Putting the freshy borrowed books in his storage ring, where the novels already resided, Rhys headed back out into the sunlight, only to thump into a broad, muscular chest.
He looked up, slowly. Simple, martial-styled robes. Short hair. A brutish face with a jawline as broad as his shoulders. Cynog smiled down at him.
“You impressed me on your previous visit. Don’t waste your time in that dusty old building. Come, let’s practice!”
Rhys swallowed. “Practice…?” Cynog was powerful. There was a lot Rhys could learn at his hands. He’d meant to seek him out eventually, but he’d figured it was something he’d have to do, on his own time. For Cynog to show up, grinning so broadly, excited to see him…
A sinking feeling came over Rhys. He’d just escaped his daily brutal beatings at the hands of Bast and especially Straw. Surely practice didn’t mean the same thing to Cynog as it had to Straw? Straw was a living weapon, after all. Cynog was just a martial artist. Surely he had more sense and compassion than—
“Indeed! And what better practice than battle?”

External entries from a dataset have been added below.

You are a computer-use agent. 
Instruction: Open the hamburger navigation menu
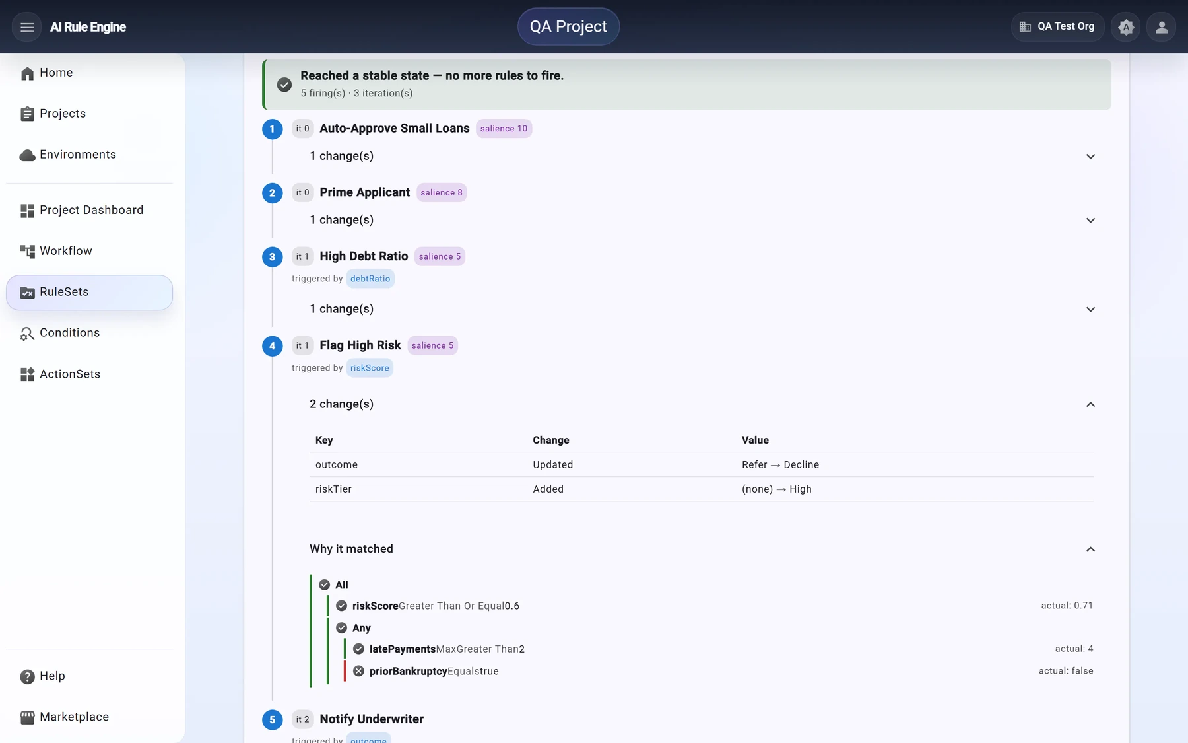pos(27,27)
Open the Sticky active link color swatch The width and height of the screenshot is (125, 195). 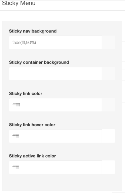pos(109,167)
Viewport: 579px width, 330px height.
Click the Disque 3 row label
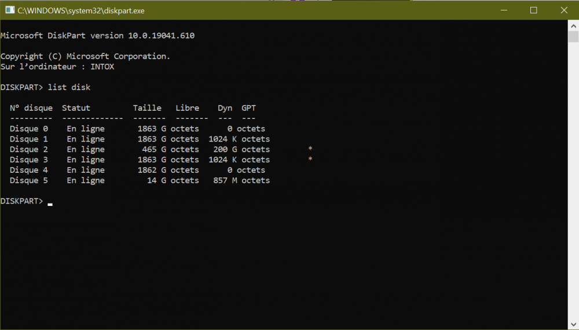point(29,160)
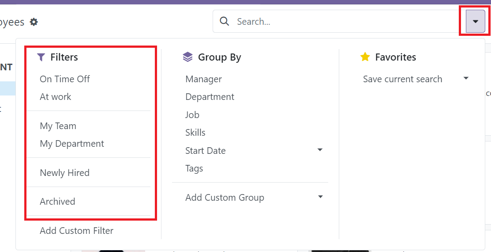Expand the Start Date grouping arrow
Screen dimensions: 491x252
point(320,150)
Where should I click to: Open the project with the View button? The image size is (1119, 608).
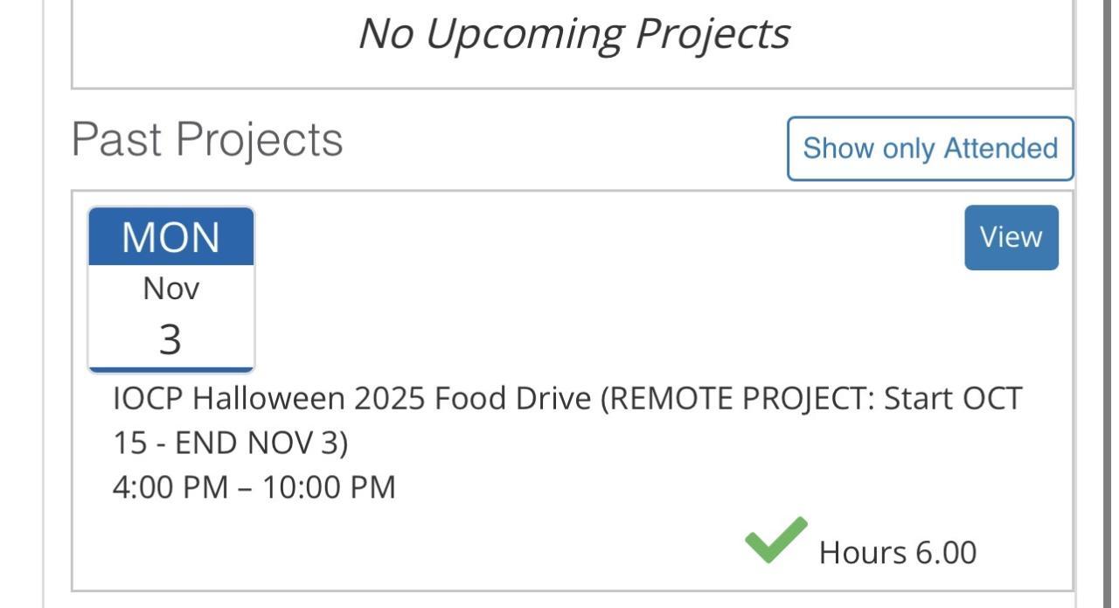(x=1011, y=237)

Rhys reached for the doorknob behind him. “Sir, I’d love to practice, but maybe later, after I learn ignition?”
A meaty hand snatched him up by the robes. Rhys barely had time to react before he found himself flying through the air, thrown bodily away from the library. “Lesson number one. Don’t question your superiors!”
Ah, fuck, Rhys thought, and braced himself for a beating.